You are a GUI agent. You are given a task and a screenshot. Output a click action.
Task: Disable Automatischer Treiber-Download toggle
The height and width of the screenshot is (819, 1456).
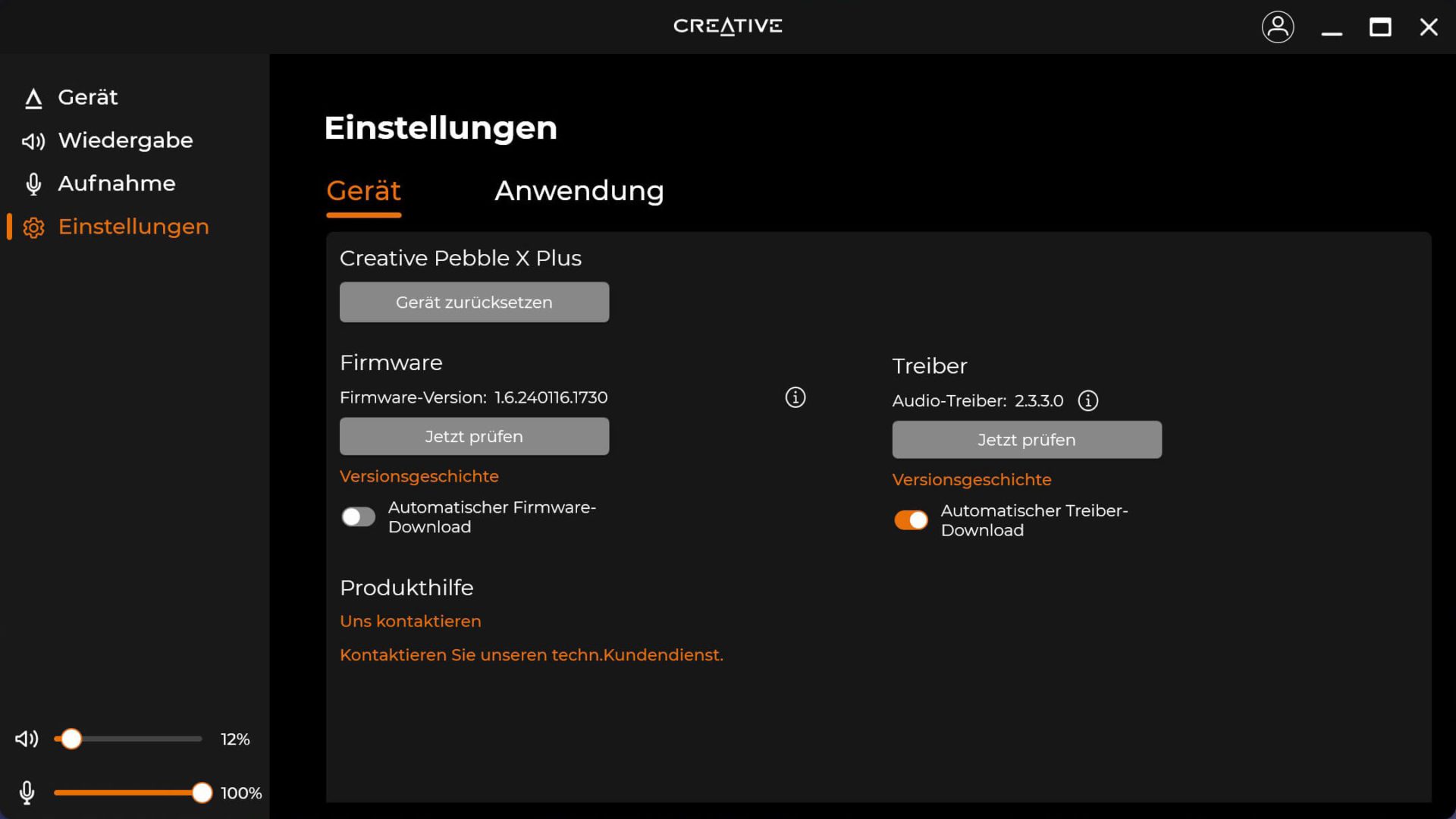tap(911, 520)
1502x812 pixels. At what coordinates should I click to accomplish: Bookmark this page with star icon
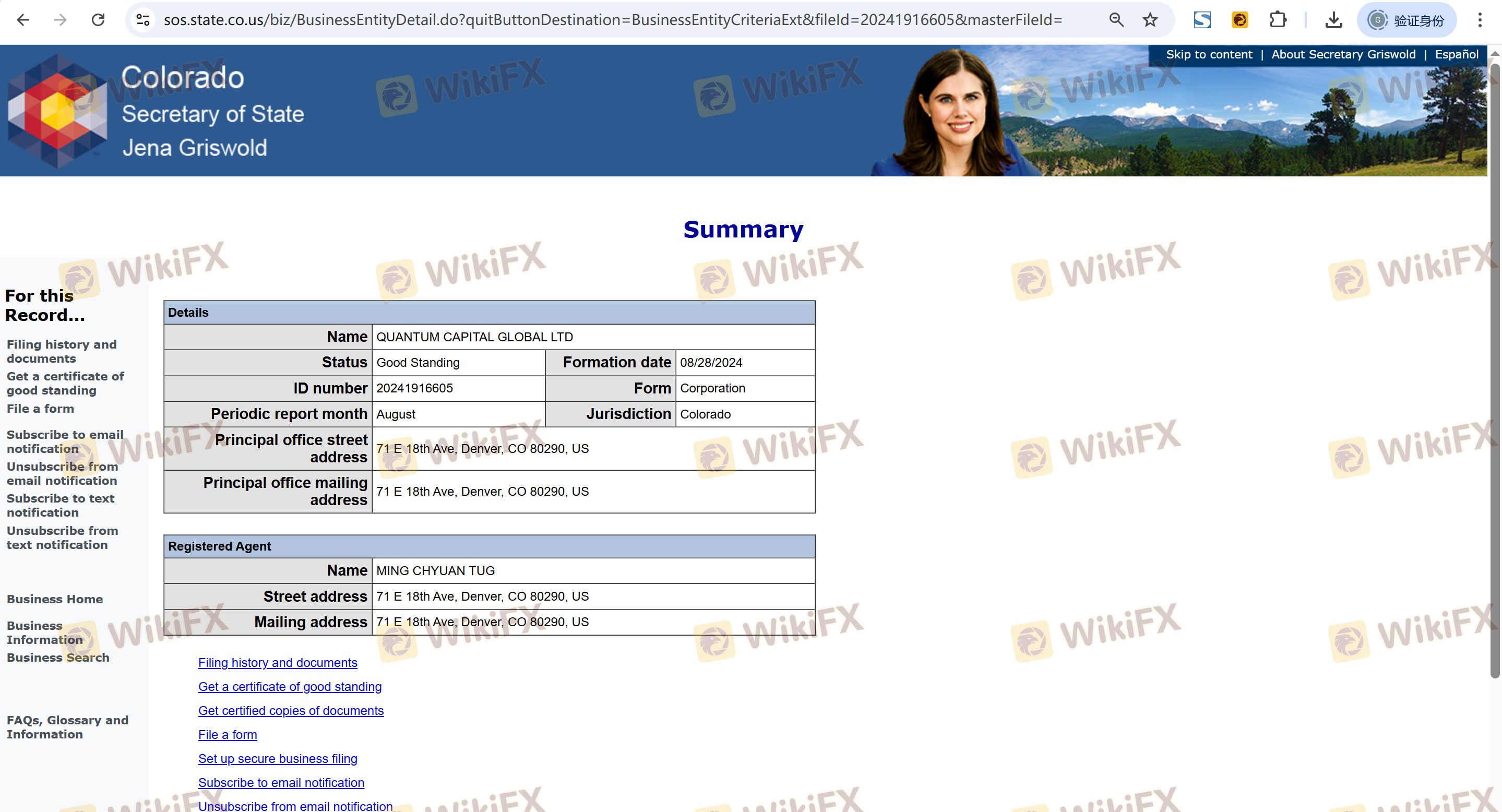point(1150,20)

::::

▶ [YOUR OBJECTIVE]: Could you copy the data above exactly, leaving the pictures out?

▶ [OUTPUT OF THE EXERCISE]:
You are a GUI agent. You are given a task and a screenshot. Output a click action.
Task: Disable Automatischer Treiber-Download toggle
The height and width of the screenshot is (819, 1456).
tap(911, 520)
1502x812 pixels. At what coordinates should I click to accomplish: Bookmark this page with star icon
point(1150,20)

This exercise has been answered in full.